** Selected extract follows **
Thursday, June 29, 2006
Entrepreneurial Philanthropy - More on the Gates Foundation
I'm fascinated by the continuing developments with the Gates Foundation (GF). If you didn't hear, Warren Buffett, the second richest man in the world and good friend of Bill Gates, recently announced that he would be donating $37 billion dollars to the Gates Foundation.
The donation itself is interesting since it's not a lump sum. Buffett is splitting the donation over a number of years and requires that one of the Gates actually runs the foundation. The most interesting financial thing is that Buffett is also requiring that the full amount which he donates in a given year must be spent in that same year. This is different than how most foundations work in that they keep most of their money invested and only use a small portion of it in any given year. That's how they survive through the years. The IRS requires that foundations spend at least 5% of their worth every year and that's the percentage that the Gates Foundation has been spending up to now. Not any more - it will have to disburse the regular 5% plus the full amount which Buffett donates every year.
So now why does this foundation intrigue me so much? Well, in addition to what I wrote about in the last post regarding its goal to eradicate so many major diseases, let's start with this new Economist article: The new powers in giving
I suppose some of this analysis makes it seems like GF is simply making a business out of charity, but over the years I've come to realize that true progress can only come from a concerted effort that looks at all angles. Moreover, there is no need to start from scratch if someone else may already have the skills and the capability to accomplish great things. So leverage what's there and as they say so often, don't reinvent the wheel. The Economist analysis brings up some good thoughts on the challenges GF will face as it grows larger and larger, but they've done great work so far. Besides, The Sage of Omaha has been right on so many big bets...why should we think he's not perfectly on track with his biggest bet so far?
I could go on for quite some time about other examples of this viewpoint, but I'll just leave it with saying that I think Gandhi would be very proud of the ways in which GF is tackling some of our world's biggest problems.
** End of Selected extract **
▶ [Task prompt]
Reproduce the blog post on the Gates Foundation in full, word for word. This material comes from a separate, unrelated source.
** Dataset excerpts follows **
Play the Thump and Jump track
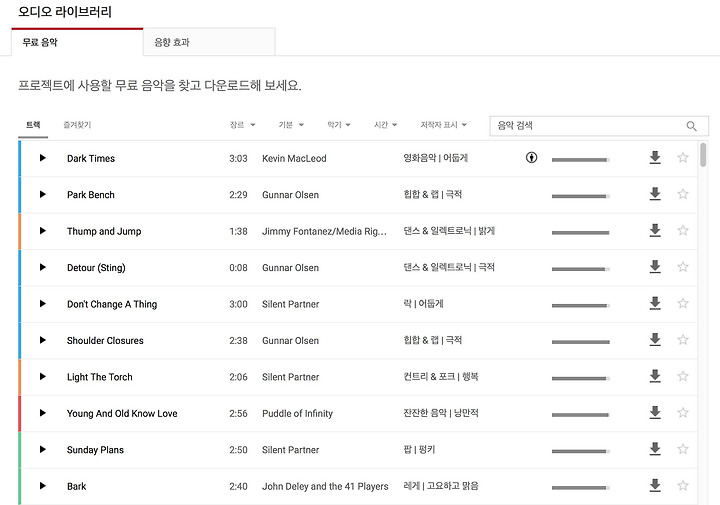 pos(43,231)
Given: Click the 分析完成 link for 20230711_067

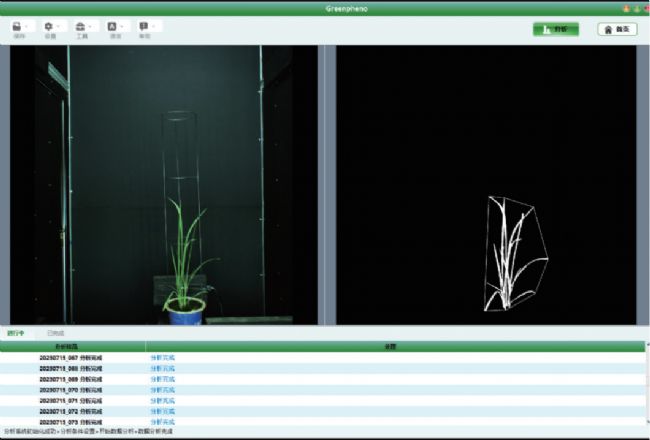Looking at the screenshot, I should coord(162,357).
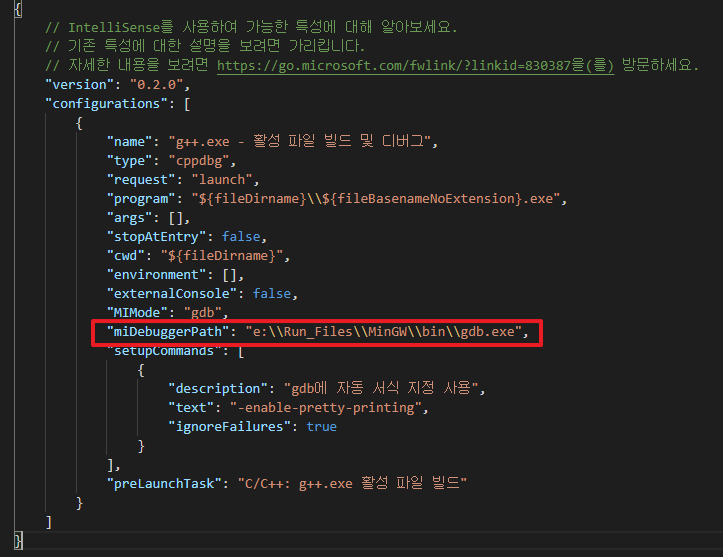Select the "launch" request value
Viewport: 723px width, 557px height.
click(226, 179)
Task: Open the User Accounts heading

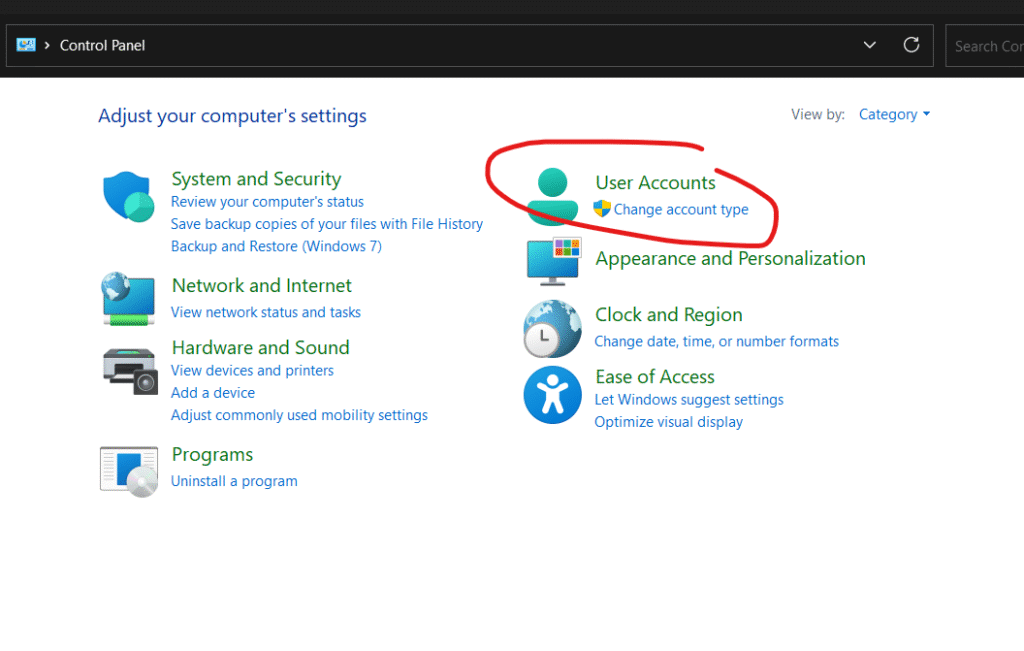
** End of Dataset excerpts **
▶ [Solution]
Thursday, June 29, 2006
Entrepreneurial Philanthropy - More on the Gates Foundation
I'm fascinated by the continuing developments with the Gates Foundation (GF). If you didn't hear, Warren Buffett, the second richest man in the world and good friend of Bill Gates, recently announced that he would be donating $37 billion dollars to the Gates Foundation.
The donation itself is interesting since it's not a lump sum. Buffett is splitting the donation over a number of years and requires that one of the Gates actually runs the foundation. The most interesting financial thing is that Buffett is also requiring that the full amount which he donates in a given year must be spent in that same year. This is different than how most foundations work in that they keep most of their money invested and only use a small portion of it in any given year. That's how they survive through the years. The IRS requires that foundations spend at least 5% of their worth every year and that's the percentage that the Gates Foundation has been spending up to now. Not any more - it will have to disburse the regular 5% plus the full amount which Buffett donates every year.
So now why does this foundation intrigue me so much? Well, in addition to what I wrote about in the last post regarding its goal to eradicate so many major diseases, let's start with this new Economist article: The new powers in giving
I suppose some of this analysis makes it seems like GF is simply making a business out of charity, but over the years I've come to realize that true progress can only come from a concerted effort that looks at all angles. Moreover, there is no need to start from scratch if someone else may already have the skills and the capability to accomplish great things. So leverage what's there and as they say so often, don't reinvent the wheel. The Economist analysis brings up some good thoughts on the challenges GF will face as it grows larger and larger, but they've done great work so far. Besides, The Sage of Omaha has been right on so many big bets...why should we think he's not perfectly on track with his biggest bet so far?
I could go on for quite some time about other examples of this viewpoint, but I'll just leave it with saying that I think Gandhi would be very proud of the ways in which GF is tackling some of our world's biggest problems.